-- Start of Source extract --

# Plugged sewer



## Plumbducky (Jun 12, 2010)

Pulled some lead yesterday from a sewer, not sure if it was skill or luck.









Sent from my XT1254 using Tapatalk


----------



## GREENPLUM (Jul 27, 2008)

You ain't playin!


----------



## Guest (Jun 27, 2016)

Nice job!I don't clean drains. I can offer no insight to drain cleaners. Im sure you are good at your part of the trade. I like(d) this forum. Just replying to one of the handful of new threads today because of the password reset.


----------



## quickplumb (May 27, 2016)

What is this? You pulled out this from sewer?


----------



## Plumbducky (Jun 12, 2010)

A chunk of lead from a cast iron joint

Sent from my XT1254 using Tapatalk


----------



## alldayplumbing (Jul 15, 2016)

People get the darndest things stuck in their sewers and drains. You use video inspection? No luck needed there


----------



## rwh (Dec 17, 2014)

-- End of Source extract --
-- Start of Supplied material --

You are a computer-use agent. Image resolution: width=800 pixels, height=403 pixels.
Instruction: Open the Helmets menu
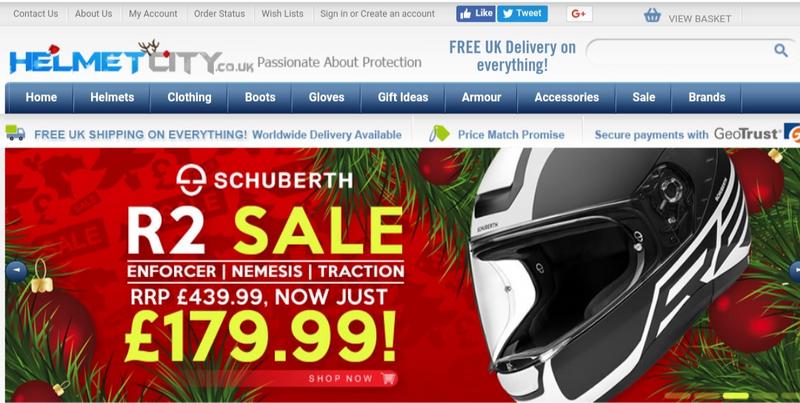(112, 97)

-- End of Supplied material --
-- Start of Supplied material --

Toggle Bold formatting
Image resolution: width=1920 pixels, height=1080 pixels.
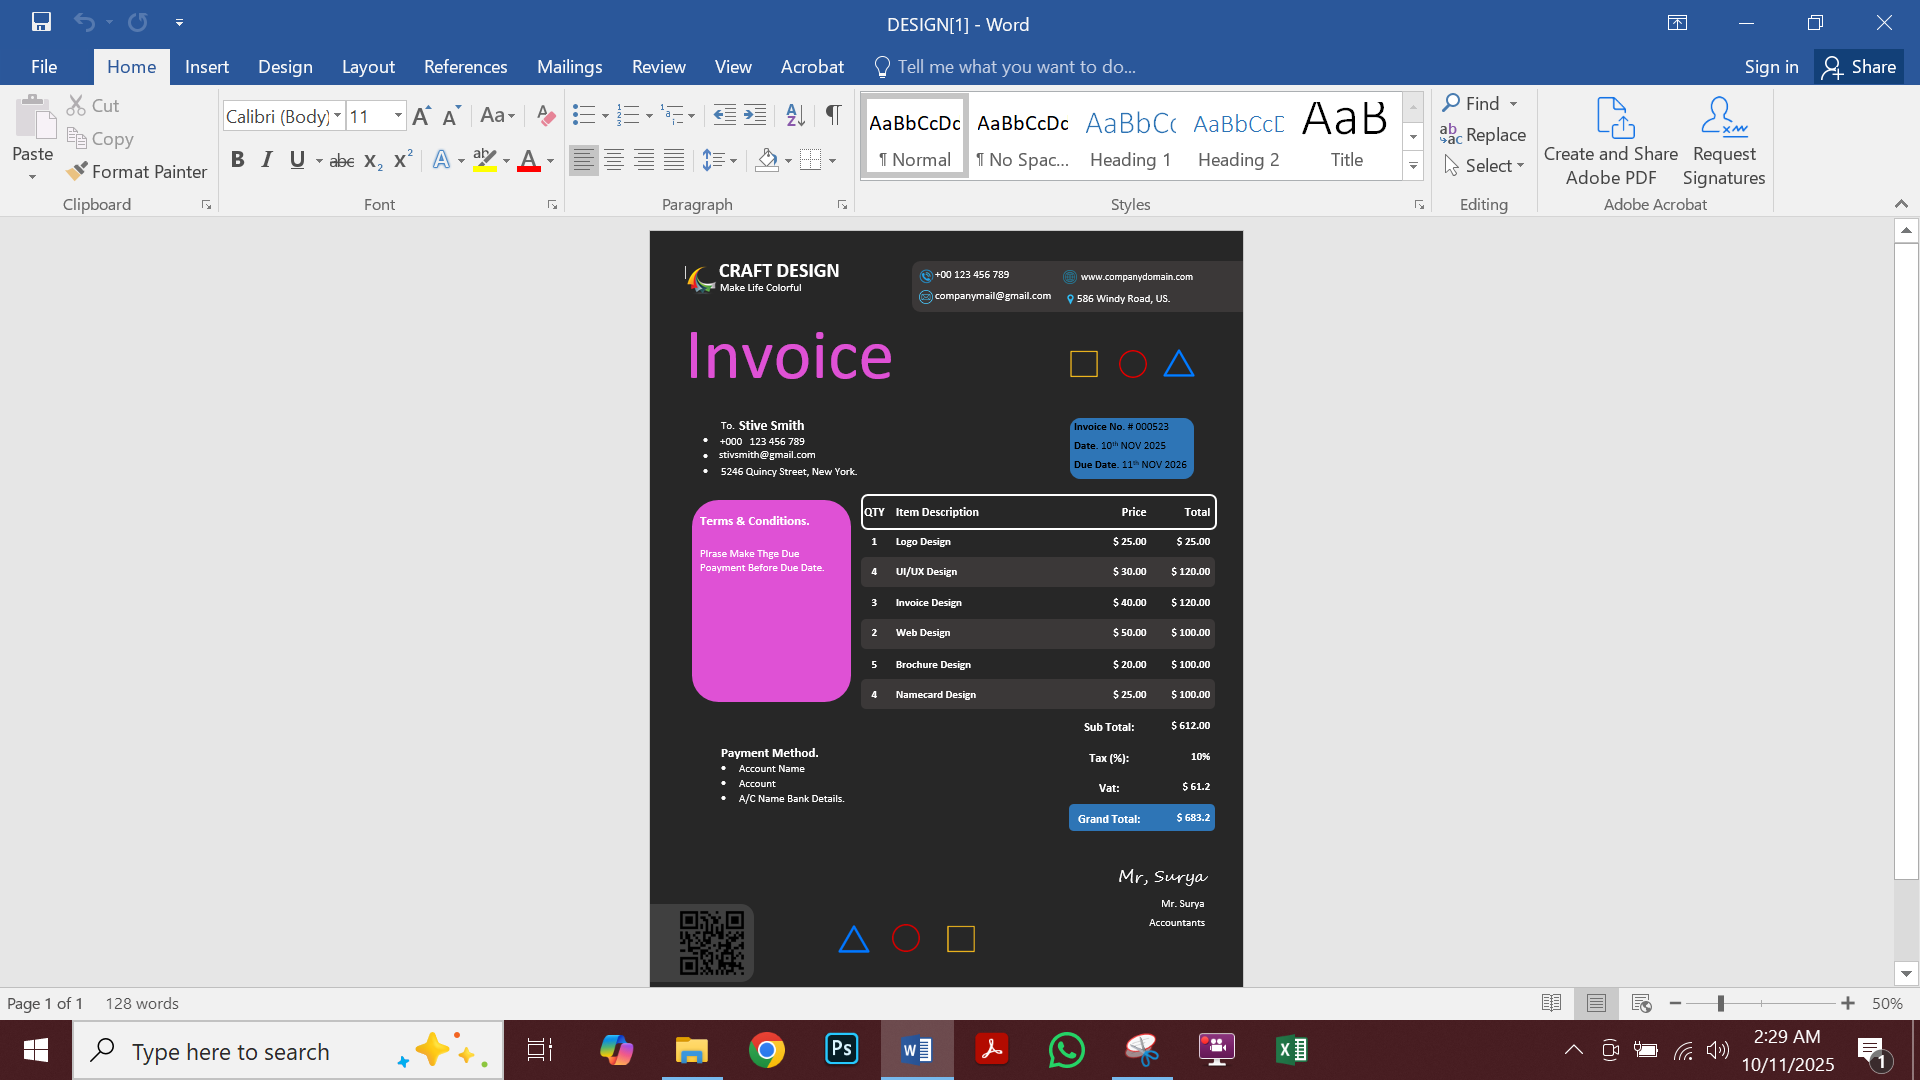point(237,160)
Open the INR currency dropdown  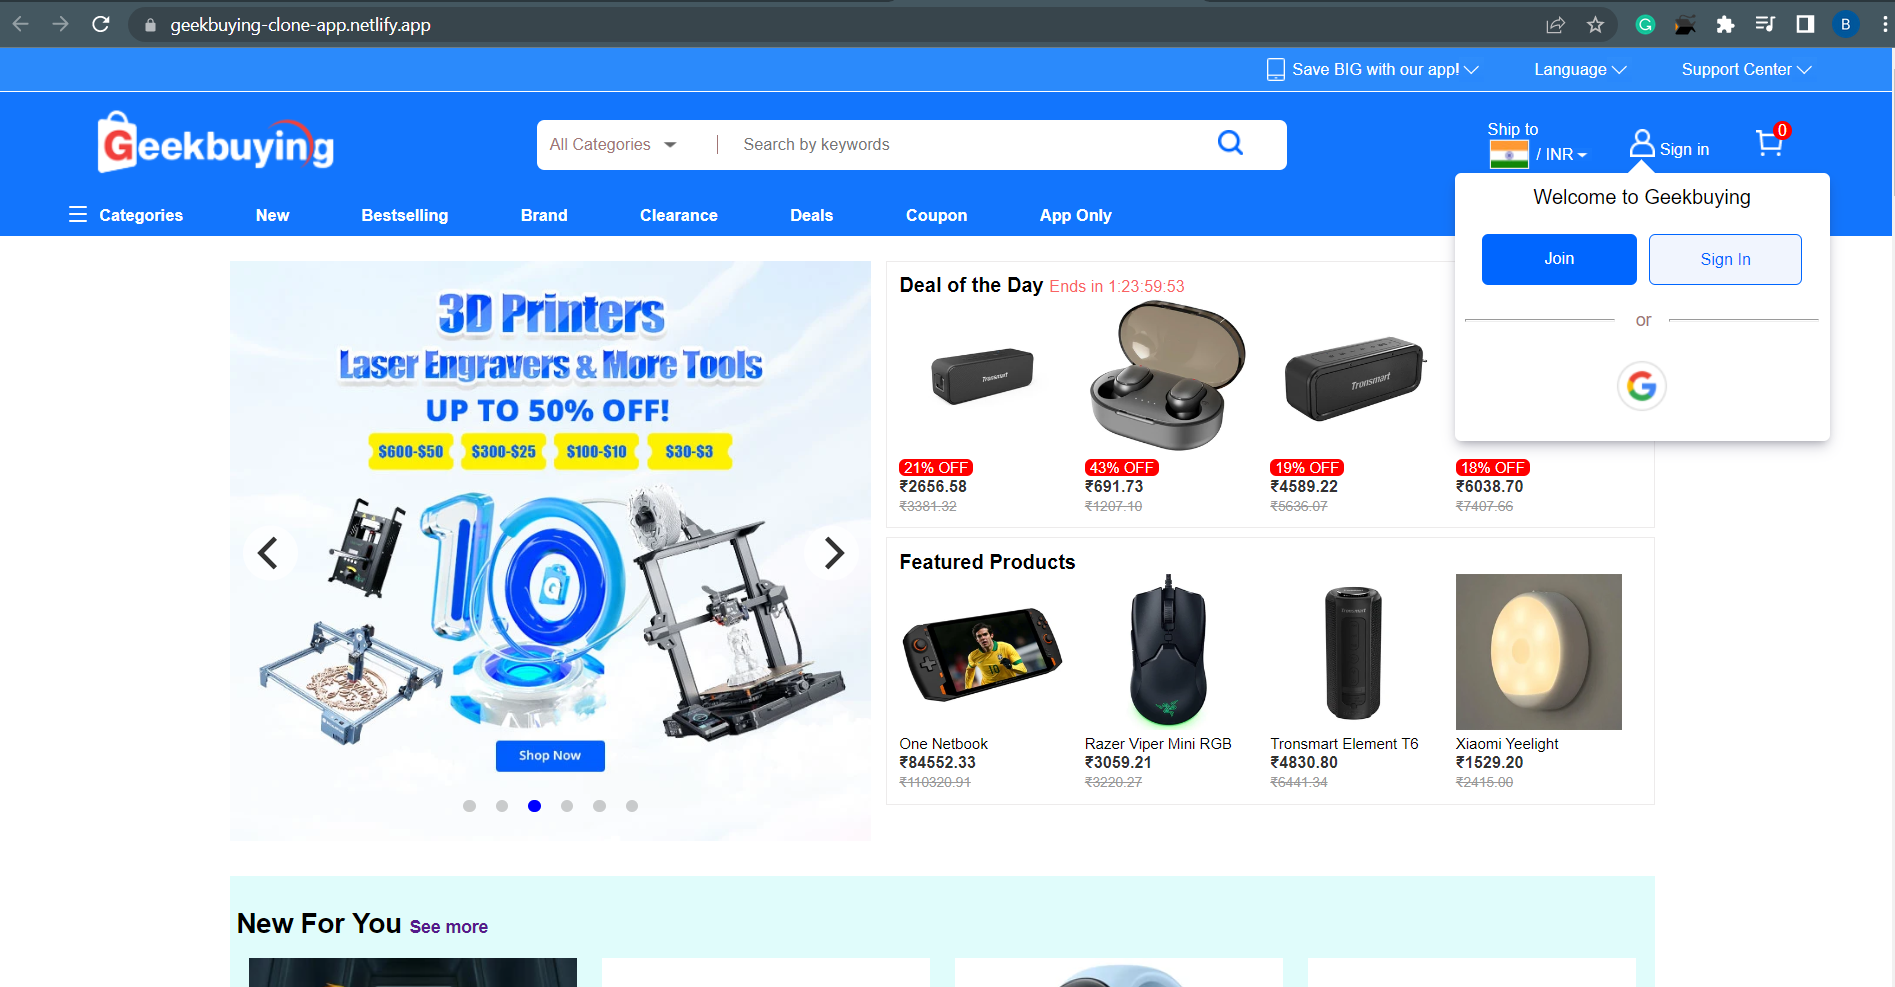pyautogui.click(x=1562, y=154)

-- End of Supplied material --
-- Start of Supplied material --

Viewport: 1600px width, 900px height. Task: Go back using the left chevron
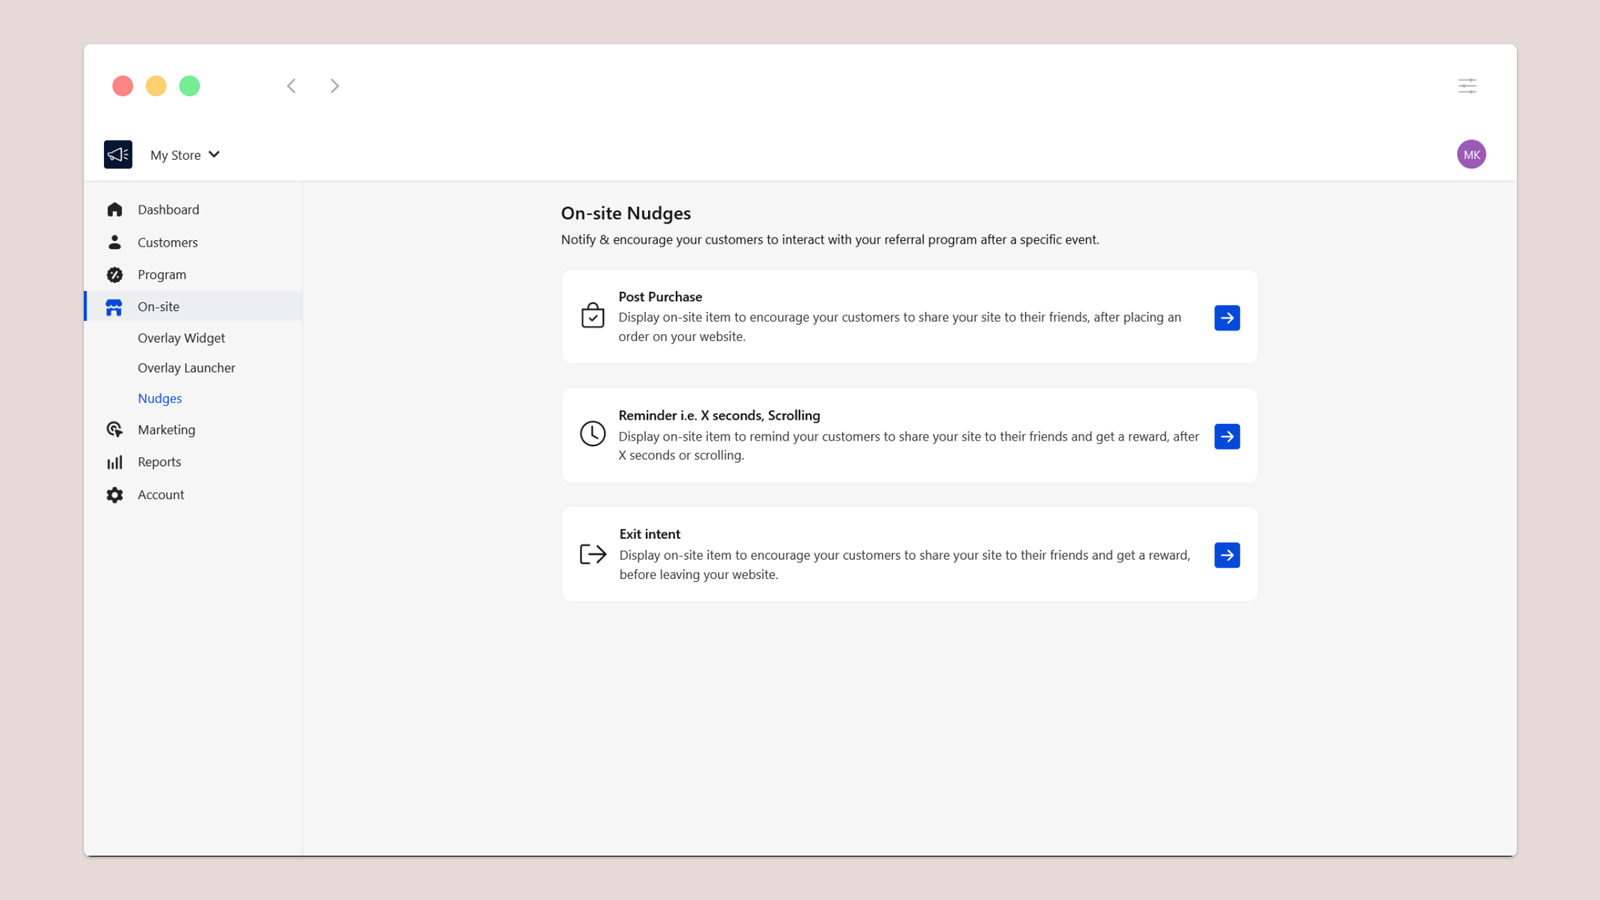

-- End of Supplied material --

- Jobs
1: Answer these from the plugged sewer thread, one line each:
(a) What does Plumbducky say the piece pulled from the sewer was?
(b) What phone model does Plumbducky's post signature name?
(c) What reason does Guest give for replying?
2: List every distinct username that appears as a post header in the plugged sewer thread, each once.
3: Return the stretch of the plugged sewer thread from "## Guest (Jun" through "the password reset.", word for word.

- Exercise responses
1:
(a) A chunk of lead from a cast iron joint.
(b) XT1254.
(c) Because of the password reset.

2:
Plumbducky
GREENPLUM
Guest
quickplumb
alldayplumbing
rwh

3:
## Guest (Jun 27, 2016)

Nice job!I don't clean drains. I can offer no insight to drain cleaners. Im sure you are good at your part of the trade. I like(d) this forum. Just replying to one of the handful of new threads today because of the password reset.